Una bella oración del beato John Henri Newman dice así: «Quédate, Señor, conmigo y entonces yo comenzaré a iluminar como tú iluminas». Esta oración en la que se invita al Señor a quedarse con nosotros nos recuerda a esa otro petición hecha a Jesús por los discípulos de Emaús: ¡Quédate con nosotros porque cae le tarde! (Lc 24, 26). Pedirle a Señor que esté con nosotros, que no se vaya, que se quede con nosotros, es reconocer que sin Él nada podemos y que sin Él la vida carece de luz, belleza y sentido.

Cuando estamos con una persona que amamos y ésta, por diversos motivos, se tiene que marchar, al despedirnos de ella nos parece que el mundo es más triste y menos luminoso. El Señor cuando está con nosotros nos da el calor de su presencia y de su amor y tememos que algún día se tenga que ir, que nos deje solos y desamparados. San Juan de la Cruz describe en poesía esta «ida» de Dios y la búsqueda ansiosa del alma que sale en su búsqueda: «Como el ciervo huiste, habiéndome herido. Salí tras ti clamando y eras ido» (Canciones entre el alma y el esposo, 1, 3-5).

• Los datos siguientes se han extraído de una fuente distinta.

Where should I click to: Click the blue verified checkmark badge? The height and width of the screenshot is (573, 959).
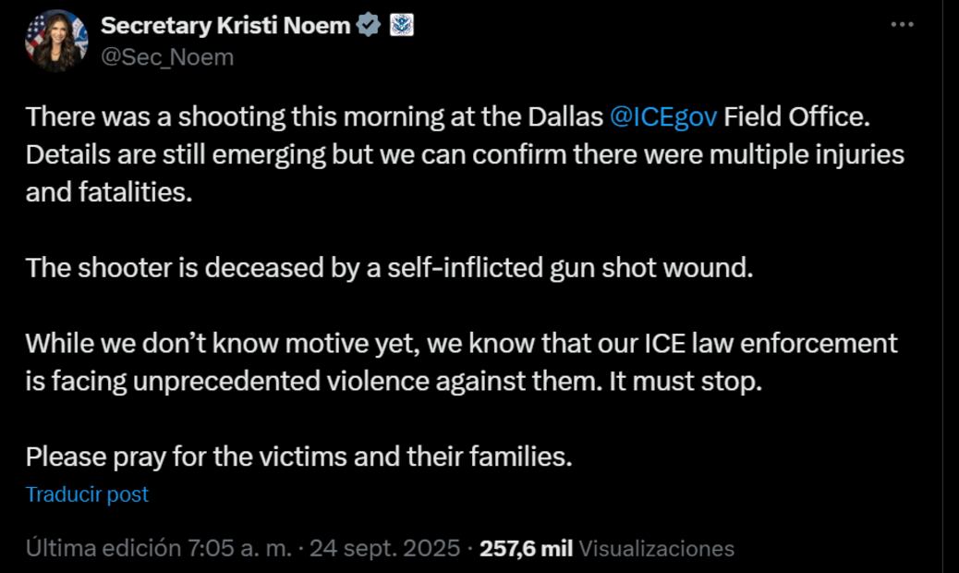coord(368,26)
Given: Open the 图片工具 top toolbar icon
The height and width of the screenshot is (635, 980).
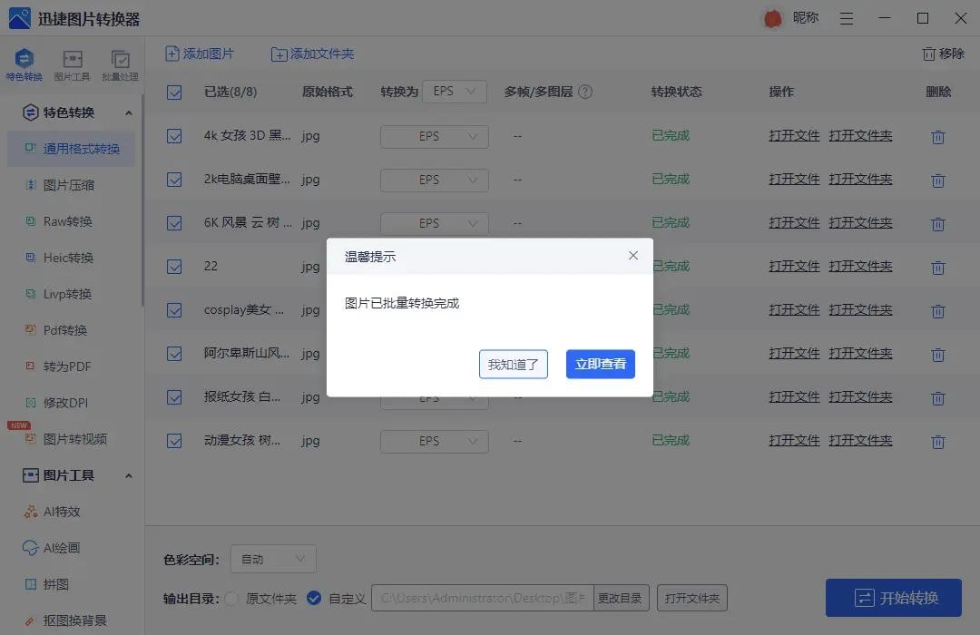Looking at the screenshot, I should tap(73, 60).
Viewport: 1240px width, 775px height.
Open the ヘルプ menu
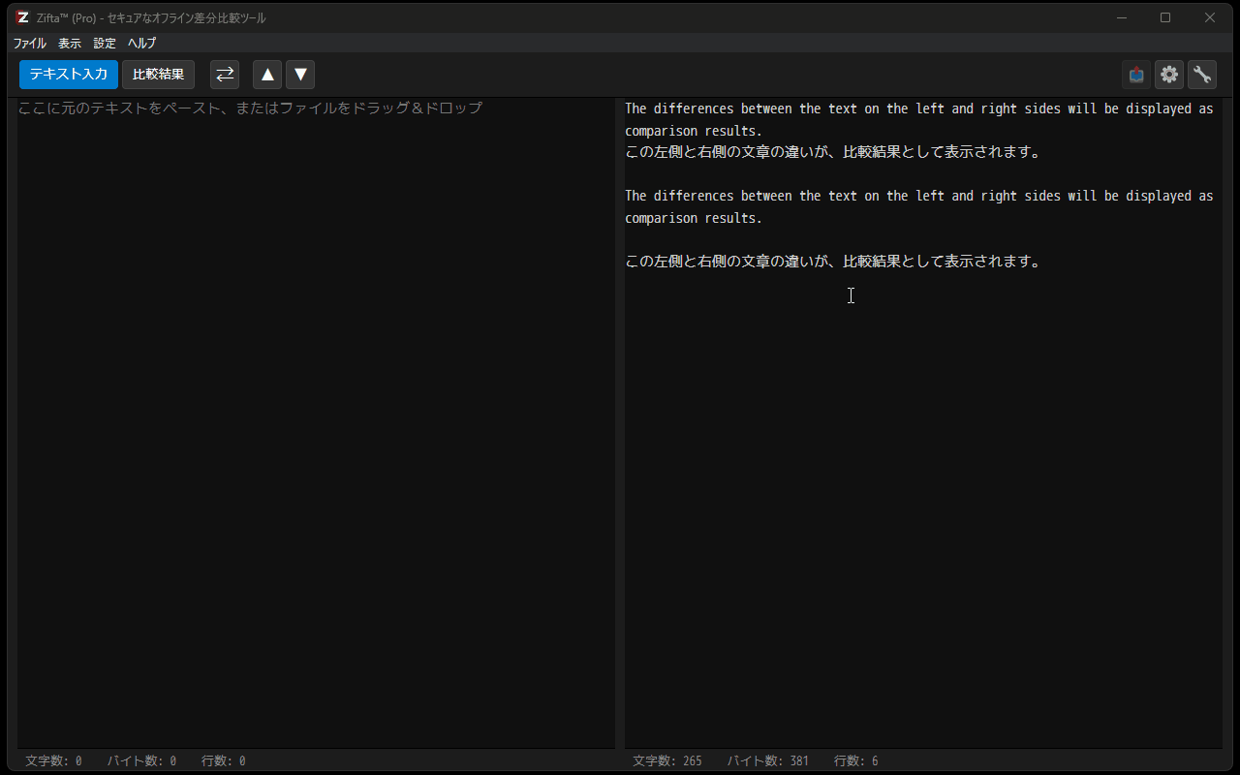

Comenzar a brillar como el Señor

La oración de Newman dice que, estando el Señor con nosotros, entonces nosotros comenzaremos a brillar como Él brilla. A quien ama, se le nota el amor en el rostro y en toda su vida. Quien está lleno del amor y de la presencia de Jesús, ilumina de un modo nuevo toda su existencia y los demás ven en él la huella de la presencia divina. De algún modo a los santos se les ha visto en torno a sí esa aureola que los hace participar del mundo divino aun viviendo en esta tierra.

La luz se verá en nosotros, pero no será nuestra, será de Jesús. Él es la Luz de mundo y quien lo sigue no camina en tinieblas sino que tendrá la luz de la vida (Jn 8, 12). Él es como el sol y nosotros somos sólo la luz refleja de la luna. Quien ora recibe esta maravillosa luz divina que calienta su todo ser, dando luz a la inteligencia y fuerza a la voluntad para vivir en el amor y responder al Amor con amor.

El combate de la oración

A veces pensamos que oramos mal y efectivamente nuestra oración podría mejorar mucho, pero sin embargo ya por el hecho de orar nuestra vida asume una luz nueva que, a pesar de nuestras luchas, los otros perciben. En su novela «Diario de un sacerdote de pueblo», Bernanos describe el encuentro de un parroquiano, el Sr. Olivier, con un joven sacerdote. El parroquiano le dice al sacerdote que ve en su rostro el hábito de la oración. El sacerdote responde: «Pero si yo oro muy mal». Y el parroquiano le contesta que lo que se ve en él es el esfuerzo por orar, el combate de la oración. Y añade: «Su rostro está como «gastado» por la oración».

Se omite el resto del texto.